BY DONNA WESTFALL
CREDIT TO TOM SCHATZ, PRESIDENT, COUNCIL FOR CITIZENS AGAINST GOVERNMENT WASTE
AND REPORTER SHARYL ATKISSON
On January 28, 2014, a letter was sent to the U.S. House of Representatives by Tom Schatz, strongly urging members to oppose H.R. 2642, the Federal Agriculture Reform and Risk Management Act of 2013. The letter reads as follows:
“On Wednesday, you will vote on the Agricultural Act of 2014, the conference report for H.R. 2642, the Federal Agriculture Reform and Risk Management Act of 2013, more commonly known as the Farm Bill. The bill is a disaster for taxpayers and has the potential to be even more expensive and wasteful than the abysmal 2008 Farm Bill that it is replacing. On behalf of the more than one million members and supporters of the Council for Citizens Against Government Waste (CCAGW), I urge you to oppose the Agricultural Act of 2014.
While the Congressional Budget Office estimates that the conference agreement will save a minuscule $16.6 billion over 10 years (which is not likely to be achieved), that amount pales in comparison to the myriad problems that permeate the bill. Means testing for crop insurance subsidies is not included in the agreement; provisions to repeal the duplicative catfish inspection program disappeared; and caps on payments under the shallow loss program and marketing loan program were substantially increased, all contrary to bipartisan provisions included last year in the House or Senate versions of the Farm Bill. In addition, the conference report retains the market-distorting sugar program without any changes and fails to reduce the size and scope of the corporate-welfare stalwart, the Market Access Program.
While taxpayers dodged a bullet by avoiding the inclusion of the Dairy Market Stabilization Program, the conference agreement created a new dairy product donation program, which was never considered in the House or Senate. The program would require the Department of Agriculture to buy dairy goods when market prices drop below a certain threshold and continue these purchases until market prices resurfaced above the established threshold.
In a reversal of the logical separation of Farm Bill and entitlement programs agreed to in the House last year, the conference report retains both the nutrition and commodity titles combined on the same authorization schedule. In doing so, this Farm Bill will perpetuate the expensive alliance between urban and rural special interests that have pushed through past Farm Bills and continue to permit the process to be a free-for-all farce.
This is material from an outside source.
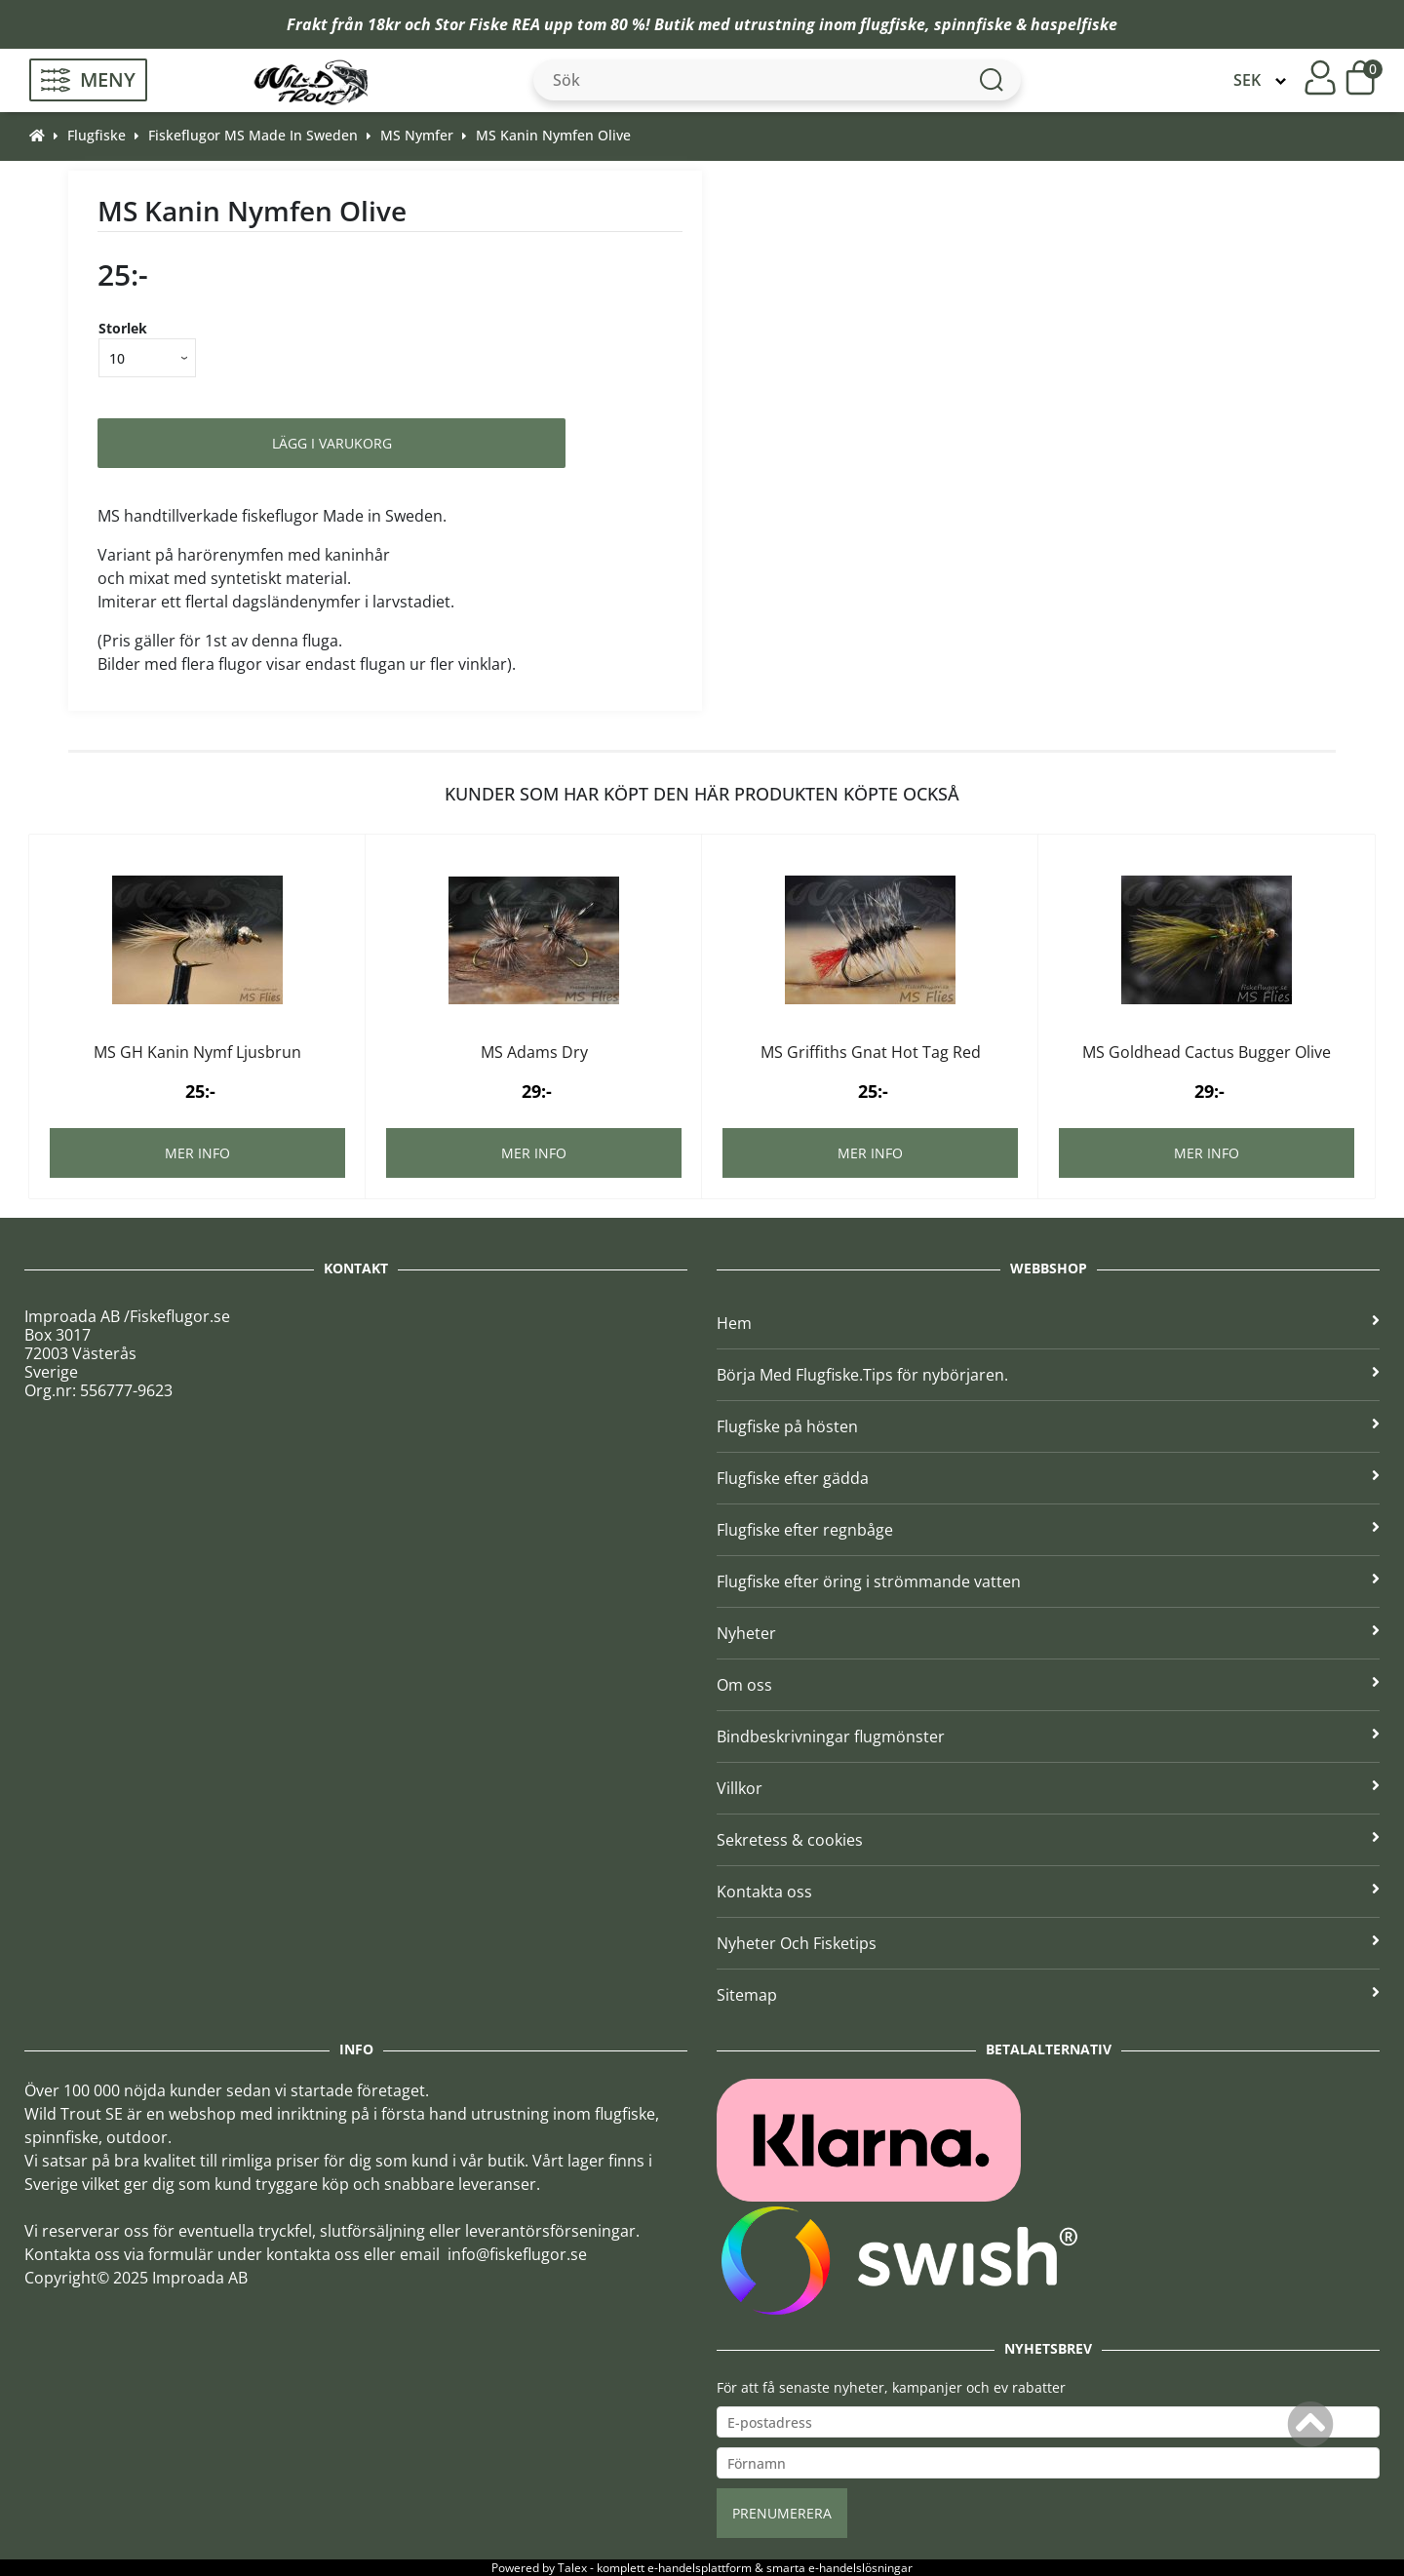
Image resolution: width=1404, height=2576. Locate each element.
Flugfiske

The conference report is a disingenuous blow to serious-minded reformers of anti-competitive agricultural policies and tramples the interests of taxpayers and consumers by retaining the status quo or creating more egregious alternatives. I urge you to oppose the Farm Bill conference report. All votes on the Agricultural Act of 2014 will be among those considered in CCAGW’s 2014 Congressional Ratings.”
Let’s take a few examples:
1. For 8 years, Fluoride Action Network worked strenuously to get the EPA educated about the use of neurotoxic fumigant sulfuryl fluoride, On Tuesday, February 4th, the Senate passed the Farm Bill and our President Obama signed it into law 3 days later. The U.S. will now remain one of only two countries in the world that allows this highly toxic fumigant to be sprayed directly on food, leaving unsafe levels of fluoride residue to be eaten by consumers and putting infants and children at risk of exceeding the EPA’s own reference dose for fluoride.
2. Sugar – Expect the price of sugar to increase. Why? Because cheap imports will not be allowed. The sugar program is a Soviet-style command and control system that keeps the sugar artificially high. It prevents the import of most low cost sugar from around the world. It raises prices for consumers two to three times the world price. It benefits the richest 1% of sugar producers.
3. Spending in the bill creates a new 15 cent fee on every live cut Christmas tree sold to create a board to promoting Christmas trees.
4. $100 million to promote the maple syrup industry.
5. Renew funding for a controversial catfish import inspection office, even though there’s one just like it at the FDA. Critics say the duplication will waste $170 million over the ten years.
That’s all contained within the 1,000 pages of our new Farm Bill. I’m sure there’s more equally good stuff full of surprises that the American public will remain ignorant about. I’ve said it before and will say it again. Government induced inflation. We see it here in this Farm Bill which is now law. If you want to stop inflation, start getting involved and speak out. Start contacting your representatives and make sure they hear your voice. It’s a 1 to 2 minute phone call. If they don’t listen; vote them out.